= Woodruff's plexus =

Arterio-venous plexus at lateral wall of nose

Woodruff's plexus was discovered by George H. Woodruff in 1949. The plexus is located below the posterior end of the inferior concha, on the lateral wall of the nasal cavity. He described it as the naso-nasopharyngeal plexus.

== Structure ==
Woodruff's plexus is located on the lateral wall of the nasal cavity below the posterior end of the inferior nasal concha (turbinate). The plexus contains both arteries and veins which lie in a thin mucosa. The major arteries supplying the plexus are the sphenopalatine artery and ascending pharyngeal artery. The internal maxillary vein is also within the plexus.

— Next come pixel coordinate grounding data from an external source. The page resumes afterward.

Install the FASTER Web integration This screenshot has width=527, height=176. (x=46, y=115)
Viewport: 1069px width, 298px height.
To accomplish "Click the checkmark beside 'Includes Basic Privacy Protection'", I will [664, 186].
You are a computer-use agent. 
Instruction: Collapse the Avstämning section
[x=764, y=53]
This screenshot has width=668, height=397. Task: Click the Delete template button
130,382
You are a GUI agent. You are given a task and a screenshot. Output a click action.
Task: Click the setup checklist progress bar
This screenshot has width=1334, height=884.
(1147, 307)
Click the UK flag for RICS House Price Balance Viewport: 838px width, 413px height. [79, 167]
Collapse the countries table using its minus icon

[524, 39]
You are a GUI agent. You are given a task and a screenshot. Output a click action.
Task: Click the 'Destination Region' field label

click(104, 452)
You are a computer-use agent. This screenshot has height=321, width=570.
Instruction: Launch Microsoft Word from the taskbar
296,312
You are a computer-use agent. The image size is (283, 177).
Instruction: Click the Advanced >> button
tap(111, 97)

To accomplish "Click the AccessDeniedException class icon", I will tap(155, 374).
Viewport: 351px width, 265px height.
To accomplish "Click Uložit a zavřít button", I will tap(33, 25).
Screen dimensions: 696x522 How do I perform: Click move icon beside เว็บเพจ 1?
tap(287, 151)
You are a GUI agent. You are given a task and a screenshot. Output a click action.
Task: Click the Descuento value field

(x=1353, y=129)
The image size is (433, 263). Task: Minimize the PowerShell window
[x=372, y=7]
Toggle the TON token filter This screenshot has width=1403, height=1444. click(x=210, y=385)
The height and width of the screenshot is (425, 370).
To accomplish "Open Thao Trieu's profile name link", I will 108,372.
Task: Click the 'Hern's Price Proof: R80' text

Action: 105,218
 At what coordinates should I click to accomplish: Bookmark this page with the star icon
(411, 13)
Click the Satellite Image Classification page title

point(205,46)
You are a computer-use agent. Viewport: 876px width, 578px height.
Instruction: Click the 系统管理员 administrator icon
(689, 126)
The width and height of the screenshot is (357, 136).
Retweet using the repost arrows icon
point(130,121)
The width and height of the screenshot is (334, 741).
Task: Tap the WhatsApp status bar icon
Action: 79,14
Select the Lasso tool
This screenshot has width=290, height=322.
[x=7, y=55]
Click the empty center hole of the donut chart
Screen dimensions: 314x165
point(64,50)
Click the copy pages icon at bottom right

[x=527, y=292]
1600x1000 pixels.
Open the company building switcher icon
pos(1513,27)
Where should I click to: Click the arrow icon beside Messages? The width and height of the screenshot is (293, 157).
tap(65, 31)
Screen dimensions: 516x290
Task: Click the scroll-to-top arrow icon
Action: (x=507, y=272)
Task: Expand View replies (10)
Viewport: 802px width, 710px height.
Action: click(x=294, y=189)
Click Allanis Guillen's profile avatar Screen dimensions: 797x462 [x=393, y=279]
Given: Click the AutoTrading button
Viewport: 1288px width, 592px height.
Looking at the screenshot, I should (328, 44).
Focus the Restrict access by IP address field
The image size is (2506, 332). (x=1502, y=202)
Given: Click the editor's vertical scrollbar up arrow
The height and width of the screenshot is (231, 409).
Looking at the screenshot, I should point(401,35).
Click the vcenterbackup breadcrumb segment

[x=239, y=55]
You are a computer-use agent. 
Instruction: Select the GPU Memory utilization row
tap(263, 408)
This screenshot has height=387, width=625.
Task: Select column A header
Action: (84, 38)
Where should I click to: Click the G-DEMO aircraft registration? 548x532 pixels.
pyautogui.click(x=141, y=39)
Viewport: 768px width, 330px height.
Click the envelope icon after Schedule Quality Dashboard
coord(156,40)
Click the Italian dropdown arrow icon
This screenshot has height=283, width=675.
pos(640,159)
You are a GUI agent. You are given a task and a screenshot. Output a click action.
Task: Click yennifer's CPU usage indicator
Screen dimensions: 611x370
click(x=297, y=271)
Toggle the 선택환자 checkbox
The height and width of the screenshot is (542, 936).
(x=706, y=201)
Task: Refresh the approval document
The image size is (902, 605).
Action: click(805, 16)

== Clinical significance ==

=== Bleeding ===
A nosebleed (epistaxis) usually occurs in the anterior part of the nose from an area known as Kiesselbach's plexus which consists of arteries. Woodruff's plexus is a venous plexus in the posterior part and a nosebleed here accounts for only between 5 and 10 per cent of nosebleeds. Older adults are most often affected.

Risk factors for nosebleed in Woodruff's plexus
| Local | Systemic |
|---|---|
| Trauma; Sinusitis and allergies; Surgeries; | Hypertension; Deficiency in clotting factors; Immunodeficiency; Anticoagulants such as warfarin and aspirin; Thrombocytopenia; Liver or kidney failure and vitamin C deficiency; |

=== Treatment ===
Posterior nasal packing is needed for posterior epistaxis.